## [TASK PROMPT]
Only those lines running from the start of the listing below through the line that holds "The height and width of the screenshot is (604, 1125)." are to be written out, exactly and in full.
####################
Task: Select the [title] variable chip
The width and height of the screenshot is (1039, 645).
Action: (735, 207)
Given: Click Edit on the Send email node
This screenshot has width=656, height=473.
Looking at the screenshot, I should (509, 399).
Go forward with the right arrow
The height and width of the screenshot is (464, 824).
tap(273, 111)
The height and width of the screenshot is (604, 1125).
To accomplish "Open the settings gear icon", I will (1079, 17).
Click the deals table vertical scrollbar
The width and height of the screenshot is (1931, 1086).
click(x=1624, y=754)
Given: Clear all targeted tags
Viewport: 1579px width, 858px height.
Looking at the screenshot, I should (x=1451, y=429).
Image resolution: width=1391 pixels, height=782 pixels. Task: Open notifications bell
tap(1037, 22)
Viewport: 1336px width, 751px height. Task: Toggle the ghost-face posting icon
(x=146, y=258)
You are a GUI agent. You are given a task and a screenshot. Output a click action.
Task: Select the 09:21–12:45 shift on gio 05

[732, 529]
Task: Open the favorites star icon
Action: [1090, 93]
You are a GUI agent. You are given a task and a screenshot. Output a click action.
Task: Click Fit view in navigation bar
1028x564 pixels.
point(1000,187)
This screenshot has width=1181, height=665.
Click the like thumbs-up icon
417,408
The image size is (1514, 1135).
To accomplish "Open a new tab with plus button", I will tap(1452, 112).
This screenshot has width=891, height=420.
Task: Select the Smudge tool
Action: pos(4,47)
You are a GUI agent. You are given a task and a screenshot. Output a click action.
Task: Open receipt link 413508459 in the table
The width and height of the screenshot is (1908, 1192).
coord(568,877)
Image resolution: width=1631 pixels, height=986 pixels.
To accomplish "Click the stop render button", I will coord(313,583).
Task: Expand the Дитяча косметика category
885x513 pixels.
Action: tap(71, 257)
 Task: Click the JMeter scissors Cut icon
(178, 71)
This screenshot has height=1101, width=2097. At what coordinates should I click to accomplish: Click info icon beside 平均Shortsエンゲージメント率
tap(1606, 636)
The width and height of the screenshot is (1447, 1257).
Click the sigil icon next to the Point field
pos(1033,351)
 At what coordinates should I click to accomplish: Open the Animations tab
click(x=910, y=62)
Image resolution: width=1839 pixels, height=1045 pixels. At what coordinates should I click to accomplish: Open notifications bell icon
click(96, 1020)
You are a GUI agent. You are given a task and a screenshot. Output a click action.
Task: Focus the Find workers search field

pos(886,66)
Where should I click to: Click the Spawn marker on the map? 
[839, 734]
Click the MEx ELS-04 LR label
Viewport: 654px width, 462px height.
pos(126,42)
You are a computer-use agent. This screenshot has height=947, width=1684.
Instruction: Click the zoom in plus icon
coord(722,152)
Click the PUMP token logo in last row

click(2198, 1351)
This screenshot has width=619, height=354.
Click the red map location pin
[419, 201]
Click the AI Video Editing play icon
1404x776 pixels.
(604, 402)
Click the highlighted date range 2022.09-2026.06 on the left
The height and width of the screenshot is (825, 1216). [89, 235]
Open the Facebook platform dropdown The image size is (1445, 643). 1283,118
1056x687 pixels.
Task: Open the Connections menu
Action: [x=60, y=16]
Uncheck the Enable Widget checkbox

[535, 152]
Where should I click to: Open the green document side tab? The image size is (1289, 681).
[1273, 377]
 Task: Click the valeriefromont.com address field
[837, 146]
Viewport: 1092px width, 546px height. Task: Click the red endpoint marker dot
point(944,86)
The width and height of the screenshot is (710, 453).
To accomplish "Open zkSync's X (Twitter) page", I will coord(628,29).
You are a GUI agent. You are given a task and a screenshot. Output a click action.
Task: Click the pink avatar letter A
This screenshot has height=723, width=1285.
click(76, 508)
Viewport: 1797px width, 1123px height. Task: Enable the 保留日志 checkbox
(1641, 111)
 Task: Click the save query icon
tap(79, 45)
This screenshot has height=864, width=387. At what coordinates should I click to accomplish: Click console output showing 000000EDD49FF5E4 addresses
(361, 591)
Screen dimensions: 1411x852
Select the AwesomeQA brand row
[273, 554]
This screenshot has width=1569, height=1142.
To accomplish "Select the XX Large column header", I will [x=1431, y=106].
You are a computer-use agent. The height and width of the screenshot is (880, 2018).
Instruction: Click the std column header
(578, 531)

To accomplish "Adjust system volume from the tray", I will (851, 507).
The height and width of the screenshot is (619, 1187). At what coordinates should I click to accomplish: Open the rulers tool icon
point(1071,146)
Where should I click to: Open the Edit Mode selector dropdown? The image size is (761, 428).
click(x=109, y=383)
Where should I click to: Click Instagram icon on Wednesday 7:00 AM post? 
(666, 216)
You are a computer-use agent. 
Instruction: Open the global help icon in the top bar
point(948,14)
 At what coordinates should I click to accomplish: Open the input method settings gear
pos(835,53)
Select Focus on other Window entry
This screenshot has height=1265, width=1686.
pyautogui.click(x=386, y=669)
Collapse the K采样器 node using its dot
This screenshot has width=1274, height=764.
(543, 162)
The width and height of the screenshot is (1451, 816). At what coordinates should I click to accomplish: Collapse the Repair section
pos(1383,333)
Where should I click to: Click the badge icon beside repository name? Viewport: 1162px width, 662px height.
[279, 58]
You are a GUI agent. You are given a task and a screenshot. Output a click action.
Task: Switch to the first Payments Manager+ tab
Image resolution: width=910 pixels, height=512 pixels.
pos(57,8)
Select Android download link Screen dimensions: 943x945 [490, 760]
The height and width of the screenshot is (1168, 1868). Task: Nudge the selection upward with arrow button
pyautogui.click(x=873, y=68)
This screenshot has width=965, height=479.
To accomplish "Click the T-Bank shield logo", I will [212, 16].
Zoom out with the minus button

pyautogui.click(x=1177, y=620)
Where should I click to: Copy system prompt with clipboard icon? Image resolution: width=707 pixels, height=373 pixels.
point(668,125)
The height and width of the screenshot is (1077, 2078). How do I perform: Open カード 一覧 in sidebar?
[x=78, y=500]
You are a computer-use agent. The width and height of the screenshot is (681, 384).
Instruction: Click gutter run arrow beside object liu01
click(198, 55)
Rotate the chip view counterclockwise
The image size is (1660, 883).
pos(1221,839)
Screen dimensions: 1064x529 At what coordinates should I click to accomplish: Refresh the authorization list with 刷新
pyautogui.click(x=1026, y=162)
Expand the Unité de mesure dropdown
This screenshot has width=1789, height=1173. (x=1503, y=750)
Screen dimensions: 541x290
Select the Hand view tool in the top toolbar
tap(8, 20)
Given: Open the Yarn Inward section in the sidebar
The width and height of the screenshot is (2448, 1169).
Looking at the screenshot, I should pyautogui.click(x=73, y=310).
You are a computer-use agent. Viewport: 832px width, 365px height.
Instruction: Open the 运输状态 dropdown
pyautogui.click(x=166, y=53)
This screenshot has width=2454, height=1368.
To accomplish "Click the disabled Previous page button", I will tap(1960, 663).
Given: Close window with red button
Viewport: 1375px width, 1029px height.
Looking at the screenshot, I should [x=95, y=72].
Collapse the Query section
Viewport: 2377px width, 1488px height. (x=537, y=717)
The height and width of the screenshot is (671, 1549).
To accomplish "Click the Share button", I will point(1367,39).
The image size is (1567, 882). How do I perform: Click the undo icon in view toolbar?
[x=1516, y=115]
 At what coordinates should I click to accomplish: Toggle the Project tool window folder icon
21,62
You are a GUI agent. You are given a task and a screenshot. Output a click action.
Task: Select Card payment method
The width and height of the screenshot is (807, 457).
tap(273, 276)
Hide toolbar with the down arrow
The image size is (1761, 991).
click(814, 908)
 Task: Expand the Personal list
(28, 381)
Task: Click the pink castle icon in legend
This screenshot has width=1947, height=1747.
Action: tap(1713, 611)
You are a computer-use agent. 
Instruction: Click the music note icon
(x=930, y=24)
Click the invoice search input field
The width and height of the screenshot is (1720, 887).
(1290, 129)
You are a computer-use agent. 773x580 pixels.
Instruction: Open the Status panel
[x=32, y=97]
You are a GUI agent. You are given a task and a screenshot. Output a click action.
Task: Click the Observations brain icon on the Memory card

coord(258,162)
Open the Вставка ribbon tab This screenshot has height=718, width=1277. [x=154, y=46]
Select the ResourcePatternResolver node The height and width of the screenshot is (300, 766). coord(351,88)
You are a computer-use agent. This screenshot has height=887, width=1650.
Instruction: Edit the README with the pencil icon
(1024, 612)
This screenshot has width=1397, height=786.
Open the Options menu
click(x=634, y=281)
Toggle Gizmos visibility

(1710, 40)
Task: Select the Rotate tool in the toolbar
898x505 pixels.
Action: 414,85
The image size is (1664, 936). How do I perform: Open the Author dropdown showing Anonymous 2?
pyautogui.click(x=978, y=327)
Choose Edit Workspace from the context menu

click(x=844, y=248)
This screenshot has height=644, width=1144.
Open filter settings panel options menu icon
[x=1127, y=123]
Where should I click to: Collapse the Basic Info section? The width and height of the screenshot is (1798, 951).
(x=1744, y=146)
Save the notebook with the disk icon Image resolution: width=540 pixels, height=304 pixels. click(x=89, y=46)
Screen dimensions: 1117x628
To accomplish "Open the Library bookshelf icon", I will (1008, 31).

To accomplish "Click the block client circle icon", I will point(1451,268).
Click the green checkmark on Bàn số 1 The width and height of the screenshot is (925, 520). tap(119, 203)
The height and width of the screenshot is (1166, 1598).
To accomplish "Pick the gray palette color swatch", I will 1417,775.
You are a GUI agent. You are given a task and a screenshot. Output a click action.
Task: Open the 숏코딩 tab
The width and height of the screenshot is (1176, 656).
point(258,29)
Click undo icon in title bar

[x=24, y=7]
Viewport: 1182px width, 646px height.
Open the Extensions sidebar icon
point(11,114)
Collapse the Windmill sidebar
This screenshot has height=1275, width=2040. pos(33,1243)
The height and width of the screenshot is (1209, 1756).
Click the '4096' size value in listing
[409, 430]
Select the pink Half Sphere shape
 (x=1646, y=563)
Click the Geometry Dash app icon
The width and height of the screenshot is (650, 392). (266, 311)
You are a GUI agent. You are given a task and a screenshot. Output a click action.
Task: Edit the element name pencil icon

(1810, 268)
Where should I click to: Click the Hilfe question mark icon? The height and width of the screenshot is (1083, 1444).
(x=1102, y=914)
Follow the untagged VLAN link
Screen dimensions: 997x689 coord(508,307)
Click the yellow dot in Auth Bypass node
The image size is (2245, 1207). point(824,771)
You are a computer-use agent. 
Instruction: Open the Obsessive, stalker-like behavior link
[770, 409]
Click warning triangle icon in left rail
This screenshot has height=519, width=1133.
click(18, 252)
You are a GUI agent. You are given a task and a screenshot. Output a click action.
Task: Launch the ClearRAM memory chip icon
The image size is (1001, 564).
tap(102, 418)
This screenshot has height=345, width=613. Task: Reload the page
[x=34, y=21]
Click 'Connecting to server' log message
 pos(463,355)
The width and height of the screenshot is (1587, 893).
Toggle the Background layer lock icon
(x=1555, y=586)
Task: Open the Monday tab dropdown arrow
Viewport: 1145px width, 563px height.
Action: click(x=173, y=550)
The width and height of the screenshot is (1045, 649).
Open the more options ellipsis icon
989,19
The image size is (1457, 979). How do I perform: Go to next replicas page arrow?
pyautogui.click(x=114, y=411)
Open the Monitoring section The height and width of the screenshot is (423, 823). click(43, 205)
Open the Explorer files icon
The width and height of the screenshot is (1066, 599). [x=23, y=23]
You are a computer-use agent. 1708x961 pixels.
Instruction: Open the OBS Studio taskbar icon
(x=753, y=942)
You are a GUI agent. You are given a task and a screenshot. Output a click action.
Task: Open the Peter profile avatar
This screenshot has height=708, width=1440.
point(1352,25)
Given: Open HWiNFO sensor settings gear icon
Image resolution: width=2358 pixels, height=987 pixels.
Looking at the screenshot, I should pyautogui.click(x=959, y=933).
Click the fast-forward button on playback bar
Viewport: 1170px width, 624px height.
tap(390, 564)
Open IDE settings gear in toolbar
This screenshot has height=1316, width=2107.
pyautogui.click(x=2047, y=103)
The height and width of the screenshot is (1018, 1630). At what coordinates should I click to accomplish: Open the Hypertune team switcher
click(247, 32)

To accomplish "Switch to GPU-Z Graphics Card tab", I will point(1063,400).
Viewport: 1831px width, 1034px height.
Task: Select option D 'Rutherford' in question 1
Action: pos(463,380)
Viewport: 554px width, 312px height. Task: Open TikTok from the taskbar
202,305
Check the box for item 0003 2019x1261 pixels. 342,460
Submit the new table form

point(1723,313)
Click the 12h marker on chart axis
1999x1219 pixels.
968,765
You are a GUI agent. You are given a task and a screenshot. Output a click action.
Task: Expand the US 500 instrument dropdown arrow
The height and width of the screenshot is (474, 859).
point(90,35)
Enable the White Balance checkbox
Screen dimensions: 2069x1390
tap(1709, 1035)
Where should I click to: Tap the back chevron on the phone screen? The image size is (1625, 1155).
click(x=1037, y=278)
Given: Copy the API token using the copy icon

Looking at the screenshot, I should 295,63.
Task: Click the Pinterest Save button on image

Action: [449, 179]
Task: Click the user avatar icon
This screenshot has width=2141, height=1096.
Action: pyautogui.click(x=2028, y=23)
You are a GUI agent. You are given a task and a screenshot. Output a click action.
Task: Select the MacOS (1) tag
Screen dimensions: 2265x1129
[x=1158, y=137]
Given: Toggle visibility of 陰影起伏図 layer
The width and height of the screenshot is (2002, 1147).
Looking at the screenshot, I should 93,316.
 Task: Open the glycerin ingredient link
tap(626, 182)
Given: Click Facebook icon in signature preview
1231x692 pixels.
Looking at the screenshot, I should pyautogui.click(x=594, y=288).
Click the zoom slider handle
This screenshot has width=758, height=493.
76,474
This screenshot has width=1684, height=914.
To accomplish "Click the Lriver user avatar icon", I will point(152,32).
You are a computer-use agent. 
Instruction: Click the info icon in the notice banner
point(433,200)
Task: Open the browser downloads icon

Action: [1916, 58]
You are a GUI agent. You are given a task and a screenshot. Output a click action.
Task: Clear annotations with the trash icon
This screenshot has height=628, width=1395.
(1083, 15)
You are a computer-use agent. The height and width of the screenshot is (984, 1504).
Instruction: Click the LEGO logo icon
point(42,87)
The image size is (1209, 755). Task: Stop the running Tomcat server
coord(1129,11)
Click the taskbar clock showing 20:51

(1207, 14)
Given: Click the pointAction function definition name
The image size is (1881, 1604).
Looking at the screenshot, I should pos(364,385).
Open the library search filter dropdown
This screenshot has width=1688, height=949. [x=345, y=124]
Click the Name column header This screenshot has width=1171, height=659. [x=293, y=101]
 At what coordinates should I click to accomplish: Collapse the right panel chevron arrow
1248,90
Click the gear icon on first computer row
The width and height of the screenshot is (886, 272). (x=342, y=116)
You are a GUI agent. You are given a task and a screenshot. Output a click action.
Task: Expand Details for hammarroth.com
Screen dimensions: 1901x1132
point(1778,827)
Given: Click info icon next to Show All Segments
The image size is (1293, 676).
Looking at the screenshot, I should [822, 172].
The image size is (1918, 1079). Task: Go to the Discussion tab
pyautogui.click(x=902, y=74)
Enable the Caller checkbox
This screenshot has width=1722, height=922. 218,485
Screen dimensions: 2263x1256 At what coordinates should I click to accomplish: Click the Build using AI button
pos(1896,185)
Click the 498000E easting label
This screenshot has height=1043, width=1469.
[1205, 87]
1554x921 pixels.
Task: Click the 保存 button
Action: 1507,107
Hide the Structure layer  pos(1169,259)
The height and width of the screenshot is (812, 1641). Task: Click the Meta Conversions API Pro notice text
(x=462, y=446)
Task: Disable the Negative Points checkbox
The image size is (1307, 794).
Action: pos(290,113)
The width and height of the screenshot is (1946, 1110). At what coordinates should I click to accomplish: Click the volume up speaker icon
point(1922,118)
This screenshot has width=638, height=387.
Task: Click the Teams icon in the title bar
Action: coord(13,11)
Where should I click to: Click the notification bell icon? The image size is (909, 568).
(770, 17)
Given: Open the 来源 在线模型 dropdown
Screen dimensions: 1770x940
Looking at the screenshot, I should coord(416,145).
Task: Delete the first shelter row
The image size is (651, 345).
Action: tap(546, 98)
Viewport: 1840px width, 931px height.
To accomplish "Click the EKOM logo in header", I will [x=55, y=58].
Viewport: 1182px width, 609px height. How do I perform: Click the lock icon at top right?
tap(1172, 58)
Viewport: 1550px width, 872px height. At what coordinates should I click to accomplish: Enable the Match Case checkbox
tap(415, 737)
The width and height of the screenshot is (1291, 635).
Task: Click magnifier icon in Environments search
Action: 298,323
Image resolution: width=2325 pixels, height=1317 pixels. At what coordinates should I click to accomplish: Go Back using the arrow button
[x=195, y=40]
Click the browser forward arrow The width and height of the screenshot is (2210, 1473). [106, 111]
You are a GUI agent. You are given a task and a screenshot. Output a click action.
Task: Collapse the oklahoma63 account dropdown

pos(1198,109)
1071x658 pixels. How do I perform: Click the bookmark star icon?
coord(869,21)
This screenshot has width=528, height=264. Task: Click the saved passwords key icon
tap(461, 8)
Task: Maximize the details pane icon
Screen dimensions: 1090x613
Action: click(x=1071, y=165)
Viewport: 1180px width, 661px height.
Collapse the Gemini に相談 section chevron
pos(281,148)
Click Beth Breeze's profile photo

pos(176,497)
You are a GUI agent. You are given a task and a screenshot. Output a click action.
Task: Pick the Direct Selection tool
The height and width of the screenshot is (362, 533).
####################
## [WRITTEN SOLUTION]
Task: Select the [title] variable chip
The width and height of the screenshot is (1039, 645).
Action: (735, 207)
Given: Click Edit on the Send email node
This screenshot has width=656, height=473.
Looking at the screenshot, I should (509, 399).
Go forward with the right arrow
The height and width of the screenshot is (464, 824).
tap(273, 111)
The height and width of the screenshot is (604, 1125).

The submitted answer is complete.